• [Assigned task] Your answer should be the records below, repeated exactly as they stand.

• [Provided material]
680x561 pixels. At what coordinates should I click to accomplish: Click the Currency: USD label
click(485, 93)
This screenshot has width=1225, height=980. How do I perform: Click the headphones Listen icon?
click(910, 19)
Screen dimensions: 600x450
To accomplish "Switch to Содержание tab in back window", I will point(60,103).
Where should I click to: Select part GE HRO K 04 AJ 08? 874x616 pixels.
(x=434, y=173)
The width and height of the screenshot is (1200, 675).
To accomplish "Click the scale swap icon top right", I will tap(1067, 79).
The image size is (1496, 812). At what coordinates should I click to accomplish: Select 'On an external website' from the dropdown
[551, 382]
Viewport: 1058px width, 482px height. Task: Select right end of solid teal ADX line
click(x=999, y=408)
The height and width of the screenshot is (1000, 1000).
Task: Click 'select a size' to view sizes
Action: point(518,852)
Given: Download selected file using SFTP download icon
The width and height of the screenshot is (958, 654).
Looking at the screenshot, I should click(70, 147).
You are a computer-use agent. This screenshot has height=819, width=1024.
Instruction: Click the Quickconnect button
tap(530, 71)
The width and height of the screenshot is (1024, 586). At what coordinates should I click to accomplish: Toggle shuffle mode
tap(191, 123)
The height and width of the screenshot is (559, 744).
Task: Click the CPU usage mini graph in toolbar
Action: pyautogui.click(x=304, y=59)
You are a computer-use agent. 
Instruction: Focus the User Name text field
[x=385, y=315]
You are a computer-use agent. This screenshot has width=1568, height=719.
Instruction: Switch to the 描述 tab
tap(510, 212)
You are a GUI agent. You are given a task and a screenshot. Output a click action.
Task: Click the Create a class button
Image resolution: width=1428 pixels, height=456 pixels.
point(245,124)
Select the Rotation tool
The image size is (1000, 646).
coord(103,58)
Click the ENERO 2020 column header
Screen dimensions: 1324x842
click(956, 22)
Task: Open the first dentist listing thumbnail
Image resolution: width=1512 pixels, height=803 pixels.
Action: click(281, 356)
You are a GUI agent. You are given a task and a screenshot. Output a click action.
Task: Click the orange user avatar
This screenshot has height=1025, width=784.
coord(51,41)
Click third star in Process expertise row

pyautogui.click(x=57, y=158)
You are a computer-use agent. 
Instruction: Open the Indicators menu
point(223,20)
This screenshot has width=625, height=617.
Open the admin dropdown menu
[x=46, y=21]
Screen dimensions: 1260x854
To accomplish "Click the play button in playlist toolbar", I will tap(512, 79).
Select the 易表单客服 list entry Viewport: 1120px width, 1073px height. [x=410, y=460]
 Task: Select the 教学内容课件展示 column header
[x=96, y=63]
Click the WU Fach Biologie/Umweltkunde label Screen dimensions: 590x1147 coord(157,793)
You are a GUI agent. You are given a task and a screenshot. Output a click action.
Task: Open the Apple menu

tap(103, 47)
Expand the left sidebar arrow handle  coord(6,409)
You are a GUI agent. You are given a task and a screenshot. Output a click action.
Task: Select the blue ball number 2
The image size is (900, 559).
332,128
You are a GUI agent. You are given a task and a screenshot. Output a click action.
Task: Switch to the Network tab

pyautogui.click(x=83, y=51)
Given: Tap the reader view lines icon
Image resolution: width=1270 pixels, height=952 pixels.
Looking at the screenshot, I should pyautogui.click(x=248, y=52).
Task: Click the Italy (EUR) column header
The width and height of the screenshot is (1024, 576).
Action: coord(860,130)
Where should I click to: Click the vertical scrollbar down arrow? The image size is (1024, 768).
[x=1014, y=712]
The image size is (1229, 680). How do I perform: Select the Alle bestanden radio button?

• [Exercise solution]
680x561 pixels. At what coordinates should I click to accomplish: Click the Currency: USD label
click(485, 93)
This screenshot has width=1225, height=980. How do I perform: Click the headphones Listen icon?
click(910, 19)
Screen dimensions: 600x450
To accomplish "Switch to Содержание tab in back window", I will point(60,103).
Where should I click to: Select part GE HRO K 04 AJ 08? 874x616 pixels.
(x=434, y=173)
The width and height of the screenshot is (1200, 675).
To accomplish "Click the scale swap icon top right", I will tap(1067, 79).
The image size is (1496, 812). At what coordinates should I click to accomplish: Select 'On an external website' from the dropdown
[551, 382]
Viewport: 1058px width, 482px height. Task: Select right end of solid teal ADX line
click(x=999, y=408)
The height and width of the screenshot is (1000, 1000).
Task: Click 'select a size' to view sizes
Action: point(518,852)
Given: Download selected file using SFTP download icon
The width and height of the screenshot is (958, 654).
Looking at the screenshot, I should click(70, 147).
You are a computer-use agent. This screenshot has height=819, width=1024.
Instruction: Click the Quickconnect button
tap(530, 71)
The width and height of the screenshot is (1024, 586). At what coordinates should I click to accomplish: Toggle shuffle mode
tap(191, 123)
The height and width of the screenshot is (559, 744).
Task: Click the CPU usage mini graph in toolbar
Action: pyautogui.click(x=304, y=59)
You are a computer-use agent. 
Instruction: Focus the User Name text field
[x=385, y=315]
You are a computer-use agent. This screenshot has width=1568, height=719.
Instruction: Switch to the 描述 tab
tap(510, 212)
You are a GUI agent. You are given a task and a screenshot. Output a click action.
Task: Click the Create a class button
Image resolution: width=1428 pixels, height=456 pixels.
point(245,124)
Select the Rotation tool
The image size is (1000, 646).
coord(103,58)
Click the ENERO 2020 column header
Screen dimensions: 1324x842
click(956, 22)
Task: Open the first dentist listing thumbnail
Image resolution: width=1512 pixels, height=803 pixels.
Action: click(281, 356)
You are a GUI agent. You are given a task and a screenshot. Output a click action.
Task: Click the orange user avatar
This screenshot has height=1025, width=784.
coord(51,41)
Click third star in Process expertise row

pyautogui.click(x=57, y=158)
You are a computer-use agent. 
Instruction: Open the Indicators menu
point(223,20)
This screenshot has width=625, height=617.
Open the admin dropdown menu
[x=46, y=21]
Screen dimensions: 1260x854
To accomplish "Click the play button in playlist toolbar", I will tap(512, 79).
Select the 易表单客服 list entry Viewport: 1120px width, 1073px height. [x=410, y=460]
 Task: Select the 教学内容课件展示 column header
[x=96, y=63]
Click the WU Fach Biologie/Umweltkunde label Screen dimensions: 590x1147 coord(157,793)
You are a GUI agent. You are given a task and a screenshot. Output a click action.
Task: Open the Apple menu

tap(103, 47)
Expand the left sidebar arrow handle  coord(6,409)
You are a GUI agent. You are given a task and a screenshot. Output a click action.
Task: Select the blue ball number 2
The image size is (900, 559).
332,128
You are a GUI agent. You are given a task and a screenshot. Output a click action.
Task: Switch to the Network tab

pyautogui.click(x=83, y=51)
Given: Tap the reader view lines icon
Image resolution: width=1270 pixels, height=952 pixels.
Looking at the screenshot, I should pyautogui.click(x=248, y=52).
Task: Click the Italy (EUR) column header
The width and height of the screenshot is (1024, 576).
Action: coord(860,130)
Where should I click to: Click the vertical scrollbar down arrow? The image size is (1024, 768).
[x=1014, y=712]
The image size is (1229, 680). How do I perform: Select the Alle bestanden radio button?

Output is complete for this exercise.